### EXCERPTED PASSAGE
Intellectual Merit: Self-assembled fibrous protein aggregates (amyloids) probably represent an ancient protein fold. Seeded polymerization of an amyloid provides a basis for potential infectivity or heritability of an amyloid state. Indeed, recent evidence demonstrates that ability to form transmissible amyloids (prions) is widespread among yeast proteins, and likely among the proteins from other organisms. It is no longer possible to ignore the potential input of prions in inheritance and evolution. However, understanding of the biological roles of yeast prions remains at rudimentary levels, in part due to the lack of sequence- and phenotype-independent approaches for prion detection and monitoring. Overall goal of this research is to compose the yeast prionome, that is, a catalogue of proteins capable of forming prions in their native state, and to assess impact on yeast biology and evolution. This will help to determine if prion profiles of the yeast strains are driven by natural selection in the same way as genotypic patterns are. For this purpose, approaches for prion detection are being developed that are independent of strain genotype and applicable to the high throughput analysis and prion profiling. Specific research objectives are as follows: 1) to optimize the sequence-independent biochemical approaches for rapid prion detection; 2) to characterize new prion candidates. Intellectual merit is driven by the emphasis on a rapidly emerging topic of protein-based inheritance (that is still grossly understudied and may significantly change our understanding of biological evolution). New unbiased biochemical tools for prion detection are being developed and applied to important biological questions, such as identification of new prions, characterization of their effects, and determining of the complete prion profiles of the yeast strains.
Broader Impacts: Biochemical approaches and tools for detection of amyloids and prions are potentially amenable to high throughput analysis and can be applied to characterizing prionomes of yeast and other organisms in their natural environments. This will open a whole new area of environmental "prionomics", providing a complement to environmental genomics, and may have far-reaching implications for understanding the biological roles of amyloids and the processes that have been hypothesized to involve prion-like switches, such as memory, protection from stresses, and assembly of intracellular structures. New amyloid detection tools, developed in the course of this project, and data on the connection between the sugar utilization and prions could be of interest to the biotechnological industry. This project heavily relies on participation of students and will be tightly integrated with the educational process by providing subjects of study for Ph.D. dissertations and for teaching undergraduate and graduate courses. The PI's lab participates in the interdisciplinary centers focused on macromolecular assemblies and molecular evolution, and these centers will significantly benefit from the success of the project.

### STORED DATA

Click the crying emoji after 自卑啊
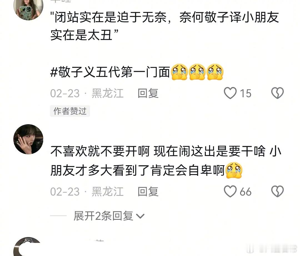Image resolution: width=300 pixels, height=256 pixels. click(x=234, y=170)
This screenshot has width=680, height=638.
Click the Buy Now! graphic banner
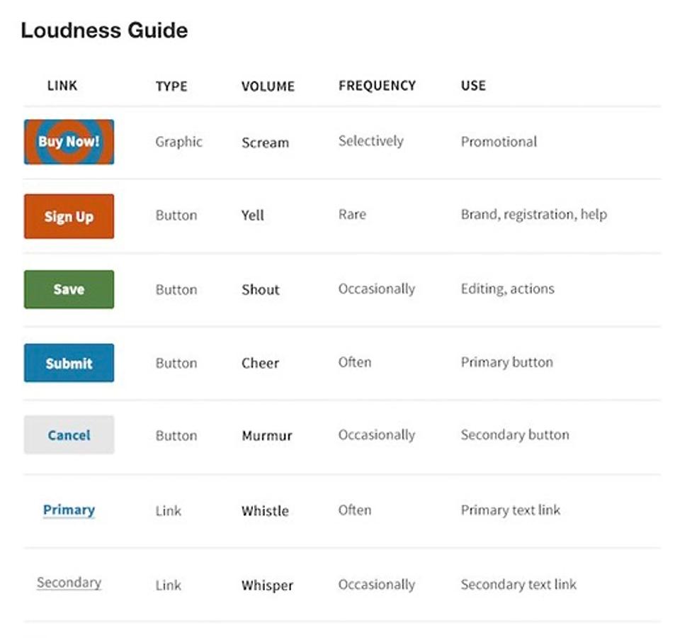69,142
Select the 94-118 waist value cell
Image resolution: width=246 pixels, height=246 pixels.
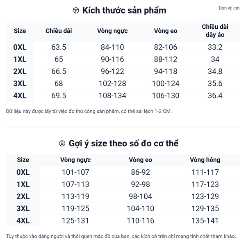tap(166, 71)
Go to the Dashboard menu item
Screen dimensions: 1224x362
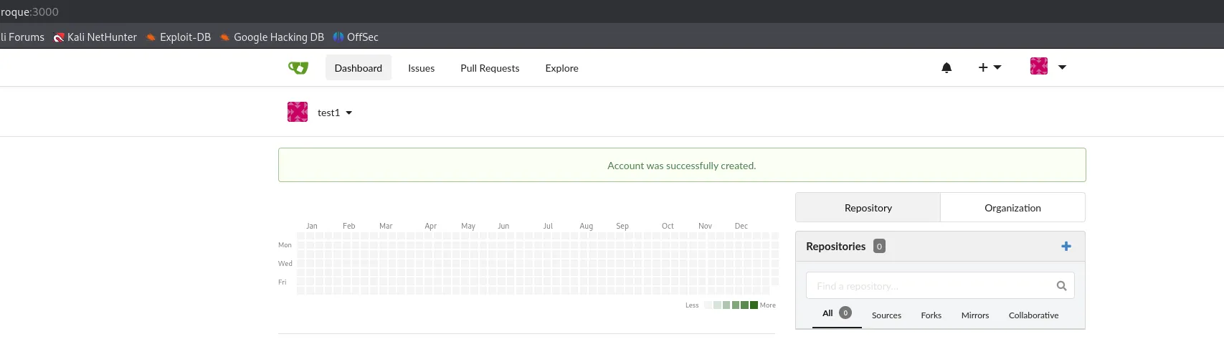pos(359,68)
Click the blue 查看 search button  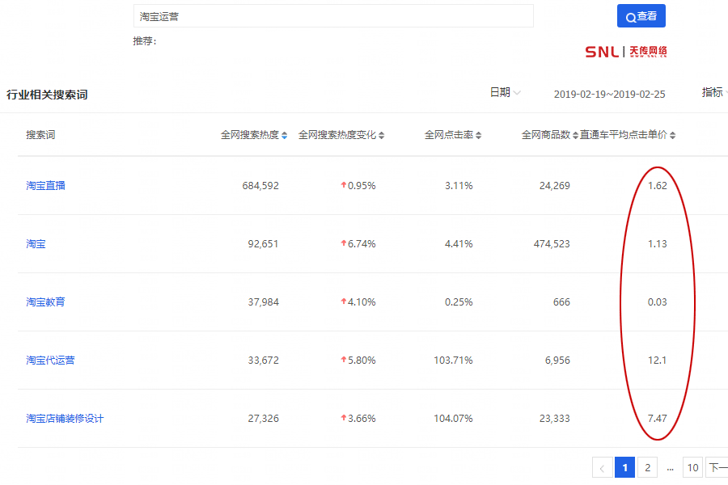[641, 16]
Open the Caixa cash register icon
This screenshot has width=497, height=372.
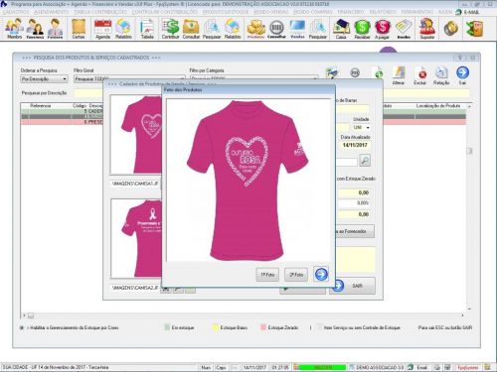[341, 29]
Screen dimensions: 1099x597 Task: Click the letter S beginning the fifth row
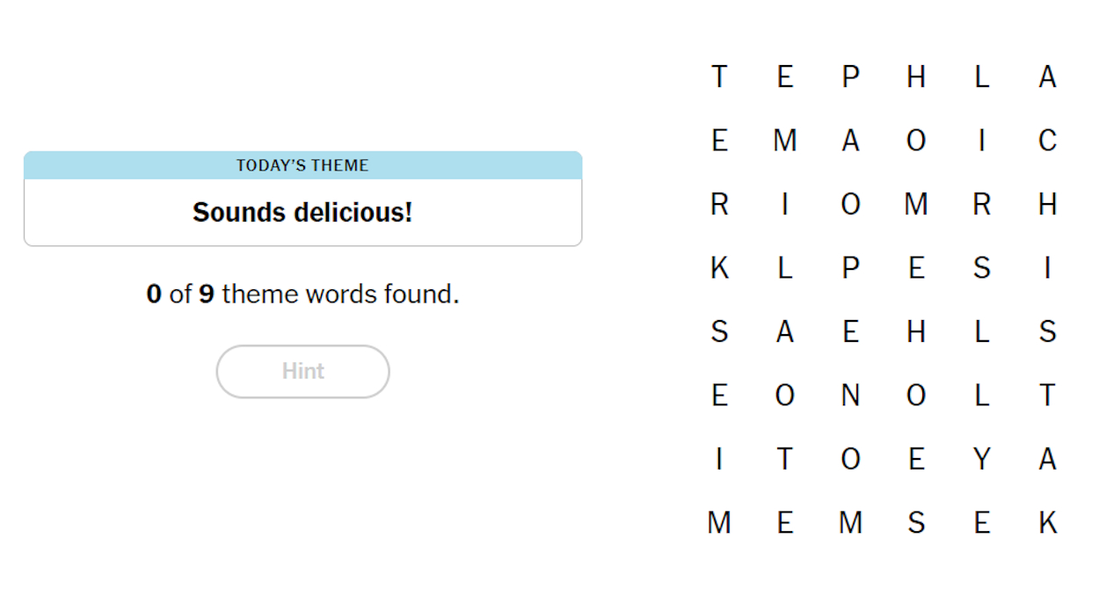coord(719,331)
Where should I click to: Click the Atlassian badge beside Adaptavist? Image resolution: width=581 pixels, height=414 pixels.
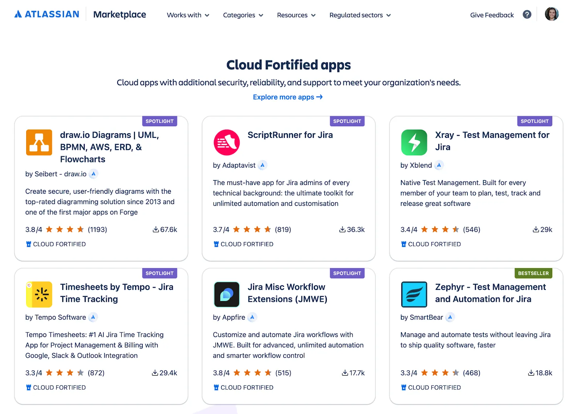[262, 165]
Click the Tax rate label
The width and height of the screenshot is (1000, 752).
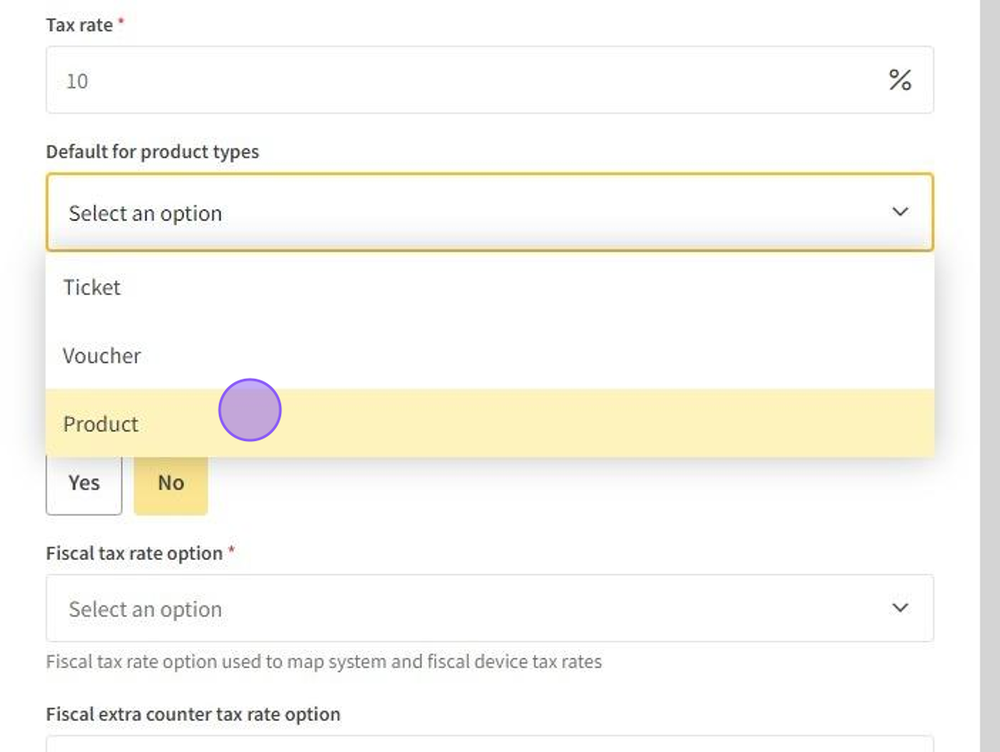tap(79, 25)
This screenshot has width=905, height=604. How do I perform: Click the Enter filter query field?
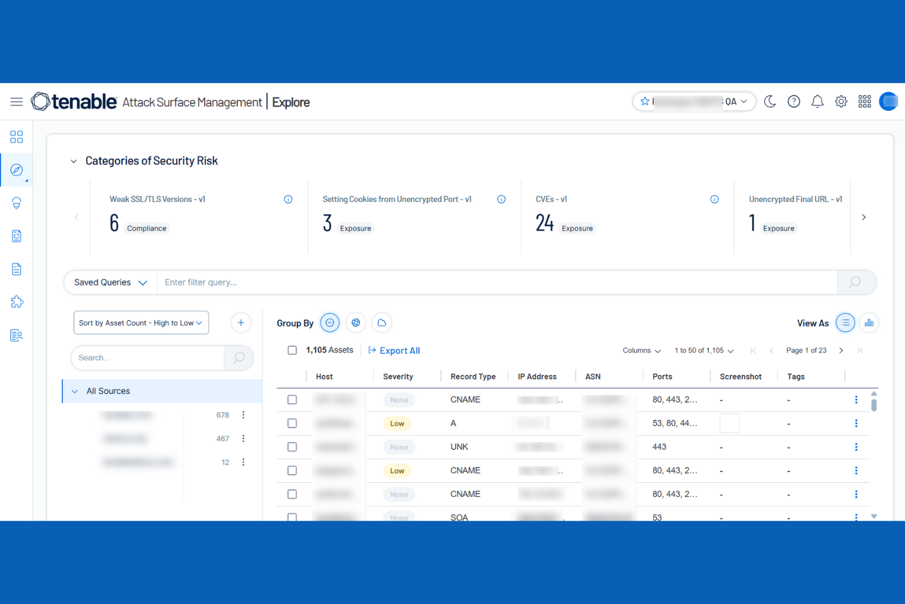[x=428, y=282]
==
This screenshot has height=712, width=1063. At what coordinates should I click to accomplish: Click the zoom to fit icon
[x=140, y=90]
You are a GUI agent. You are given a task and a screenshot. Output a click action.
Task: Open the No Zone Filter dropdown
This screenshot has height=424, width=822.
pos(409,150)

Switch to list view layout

### WHAT NEEDS TO BE DONE
Decide whether each statement below agrees with the research summary on yeast prions. Answer yes or no for each, and quote the deciding words of the summary. (a) One specific objective of the research is to optimize sequence-independent biochemical approaches for rapid prion detection. (b) Understanding of the biological roles of yeast prions is already well advanced. (c) The biochemical tools for detecting amyloids and prions are meant to be applied only to yeast.

### TASK SOLUTION
(a) Yes: "1) to optimize the sequence-independent biochemical approaches for rapid prion detection"
(b) No: "understanding of the biological roles of yeast prions remains at rudimentary levels"
(c) No: "can be applied to characterizing prionomes of yeast and other organisms in their natural environments"